Exercise goal |
Records follow. Select each line holding "link".

• • • • •

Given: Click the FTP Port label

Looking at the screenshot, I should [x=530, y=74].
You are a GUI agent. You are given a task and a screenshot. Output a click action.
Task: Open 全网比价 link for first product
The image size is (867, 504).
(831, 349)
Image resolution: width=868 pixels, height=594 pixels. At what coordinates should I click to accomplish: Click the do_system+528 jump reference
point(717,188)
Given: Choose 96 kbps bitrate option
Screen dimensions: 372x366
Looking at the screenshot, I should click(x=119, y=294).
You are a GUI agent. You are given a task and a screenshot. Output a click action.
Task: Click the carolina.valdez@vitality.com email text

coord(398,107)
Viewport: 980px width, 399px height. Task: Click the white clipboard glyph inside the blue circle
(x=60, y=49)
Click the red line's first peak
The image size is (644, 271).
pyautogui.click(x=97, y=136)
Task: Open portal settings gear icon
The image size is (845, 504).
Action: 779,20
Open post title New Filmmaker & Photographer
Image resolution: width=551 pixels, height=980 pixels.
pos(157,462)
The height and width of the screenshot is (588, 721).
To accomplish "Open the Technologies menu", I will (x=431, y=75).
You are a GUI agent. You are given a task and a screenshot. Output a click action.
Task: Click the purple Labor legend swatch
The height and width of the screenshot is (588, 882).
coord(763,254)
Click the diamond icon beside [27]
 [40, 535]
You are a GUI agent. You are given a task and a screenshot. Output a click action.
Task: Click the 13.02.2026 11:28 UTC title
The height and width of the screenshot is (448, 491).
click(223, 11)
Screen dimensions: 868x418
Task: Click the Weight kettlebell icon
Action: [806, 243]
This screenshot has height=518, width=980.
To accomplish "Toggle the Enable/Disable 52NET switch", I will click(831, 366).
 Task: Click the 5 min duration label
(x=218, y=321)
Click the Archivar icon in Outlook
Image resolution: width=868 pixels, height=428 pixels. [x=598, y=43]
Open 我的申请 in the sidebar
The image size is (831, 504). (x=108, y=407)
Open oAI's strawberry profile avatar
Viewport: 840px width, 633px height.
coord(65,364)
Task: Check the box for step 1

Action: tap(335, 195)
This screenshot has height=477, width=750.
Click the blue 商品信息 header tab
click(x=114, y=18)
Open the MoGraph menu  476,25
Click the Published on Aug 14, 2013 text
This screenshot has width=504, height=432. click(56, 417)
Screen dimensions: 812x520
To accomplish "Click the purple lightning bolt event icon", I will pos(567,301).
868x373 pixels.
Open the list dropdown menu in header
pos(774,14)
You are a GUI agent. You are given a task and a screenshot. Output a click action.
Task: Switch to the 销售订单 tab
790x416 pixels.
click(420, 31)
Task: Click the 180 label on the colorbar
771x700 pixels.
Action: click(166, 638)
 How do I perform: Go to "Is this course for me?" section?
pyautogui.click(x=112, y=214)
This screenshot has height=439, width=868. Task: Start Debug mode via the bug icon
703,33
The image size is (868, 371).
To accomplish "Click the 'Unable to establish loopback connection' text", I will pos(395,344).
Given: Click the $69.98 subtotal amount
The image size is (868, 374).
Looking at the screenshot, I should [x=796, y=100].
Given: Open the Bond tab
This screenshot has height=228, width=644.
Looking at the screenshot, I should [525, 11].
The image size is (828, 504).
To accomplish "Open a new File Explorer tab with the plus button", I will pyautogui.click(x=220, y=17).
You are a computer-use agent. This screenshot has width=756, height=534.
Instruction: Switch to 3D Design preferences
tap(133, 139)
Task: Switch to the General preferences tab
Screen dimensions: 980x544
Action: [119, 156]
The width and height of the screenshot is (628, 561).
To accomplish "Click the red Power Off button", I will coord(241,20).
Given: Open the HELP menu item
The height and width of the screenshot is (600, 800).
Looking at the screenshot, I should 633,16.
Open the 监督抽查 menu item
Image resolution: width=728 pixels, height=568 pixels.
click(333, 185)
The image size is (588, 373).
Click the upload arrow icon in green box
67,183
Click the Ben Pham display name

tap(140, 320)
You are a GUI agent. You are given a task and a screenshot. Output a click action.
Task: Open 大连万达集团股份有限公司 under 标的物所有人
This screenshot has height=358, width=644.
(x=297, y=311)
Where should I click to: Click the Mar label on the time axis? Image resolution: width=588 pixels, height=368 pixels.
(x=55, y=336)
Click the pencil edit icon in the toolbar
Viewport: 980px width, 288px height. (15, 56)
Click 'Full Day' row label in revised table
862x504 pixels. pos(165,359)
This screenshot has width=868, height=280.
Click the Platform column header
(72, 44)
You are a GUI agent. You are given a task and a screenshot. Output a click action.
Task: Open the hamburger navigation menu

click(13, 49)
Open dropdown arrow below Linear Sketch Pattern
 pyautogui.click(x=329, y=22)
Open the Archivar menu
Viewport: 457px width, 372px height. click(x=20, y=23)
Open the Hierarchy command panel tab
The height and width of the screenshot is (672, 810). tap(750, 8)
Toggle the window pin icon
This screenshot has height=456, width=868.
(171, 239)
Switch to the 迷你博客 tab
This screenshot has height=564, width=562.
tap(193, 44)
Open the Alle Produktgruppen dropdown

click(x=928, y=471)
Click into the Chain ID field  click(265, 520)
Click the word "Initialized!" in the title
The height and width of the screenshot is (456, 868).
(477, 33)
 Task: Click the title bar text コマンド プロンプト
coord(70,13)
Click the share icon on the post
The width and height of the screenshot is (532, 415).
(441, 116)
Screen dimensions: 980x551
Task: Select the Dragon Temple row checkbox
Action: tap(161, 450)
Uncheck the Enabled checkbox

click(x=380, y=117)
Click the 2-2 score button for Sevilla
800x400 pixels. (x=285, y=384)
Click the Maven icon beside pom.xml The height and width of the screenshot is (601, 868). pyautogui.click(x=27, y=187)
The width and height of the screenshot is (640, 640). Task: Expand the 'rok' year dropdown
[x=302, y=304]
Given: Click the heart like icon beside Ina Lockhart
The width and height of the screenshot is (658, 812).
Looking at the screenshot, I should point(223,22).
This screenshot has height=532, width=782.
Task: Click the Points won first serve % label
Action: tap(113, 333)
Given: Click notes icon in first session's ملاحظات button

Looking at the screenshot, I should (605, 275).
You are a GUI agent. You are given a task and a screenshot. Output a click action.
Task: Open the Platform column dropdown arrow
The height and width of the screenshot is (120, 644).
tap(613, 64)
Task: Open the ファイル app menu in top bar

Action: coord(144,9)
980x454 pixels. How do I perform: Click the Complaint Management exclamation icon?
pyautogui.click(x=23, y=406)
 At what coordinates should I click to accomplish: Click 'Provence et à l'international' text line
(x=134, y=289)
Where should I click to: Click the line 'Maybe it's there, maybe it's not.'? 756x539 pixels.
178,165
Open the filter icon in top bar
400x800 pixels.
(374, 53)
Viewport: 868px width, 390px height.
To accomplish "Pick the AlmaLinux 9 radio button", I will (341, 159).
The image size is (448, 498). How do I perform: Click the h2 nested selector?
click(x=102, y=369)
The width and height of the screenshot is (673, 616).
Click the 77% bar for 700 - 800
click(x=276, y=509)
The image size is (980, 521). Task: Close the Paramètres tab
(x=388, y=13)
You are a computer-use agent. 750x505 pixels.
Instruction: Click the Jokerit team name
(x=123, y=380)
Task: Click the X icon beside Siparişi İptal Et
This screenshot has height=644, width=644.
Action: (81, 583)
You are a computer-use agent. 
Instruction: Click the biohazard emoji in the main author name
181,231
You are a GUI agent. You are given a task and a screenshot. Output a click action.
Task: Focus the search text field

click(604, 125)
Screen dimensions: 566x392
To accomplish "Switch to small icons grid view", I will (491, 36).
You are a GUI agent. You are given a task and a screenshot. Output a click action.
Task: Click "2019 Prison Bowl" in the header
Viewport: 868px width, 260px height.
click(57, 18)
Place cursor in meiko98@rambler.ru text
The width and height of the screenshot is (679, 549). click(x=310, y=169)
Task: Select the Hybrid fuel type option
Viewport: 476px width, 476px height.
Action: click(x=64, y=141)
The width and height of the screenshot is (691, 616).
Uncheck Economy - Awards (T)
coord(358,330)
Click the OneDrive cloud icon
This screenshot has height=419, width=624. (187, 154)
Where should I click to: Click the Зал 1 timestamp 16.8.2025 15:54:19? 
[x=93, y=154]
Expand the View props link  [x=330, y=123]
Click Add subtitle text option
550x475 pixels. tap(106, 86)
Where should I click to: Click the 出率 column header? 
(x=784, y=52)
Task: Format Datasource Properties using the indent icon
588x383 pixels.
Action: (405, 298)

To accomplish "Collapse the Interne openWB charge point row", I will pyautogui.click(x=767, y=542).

• • • • •

Result |
Task: Open 全网比价 link for first product
Expand the View props link  [x=330, y=123]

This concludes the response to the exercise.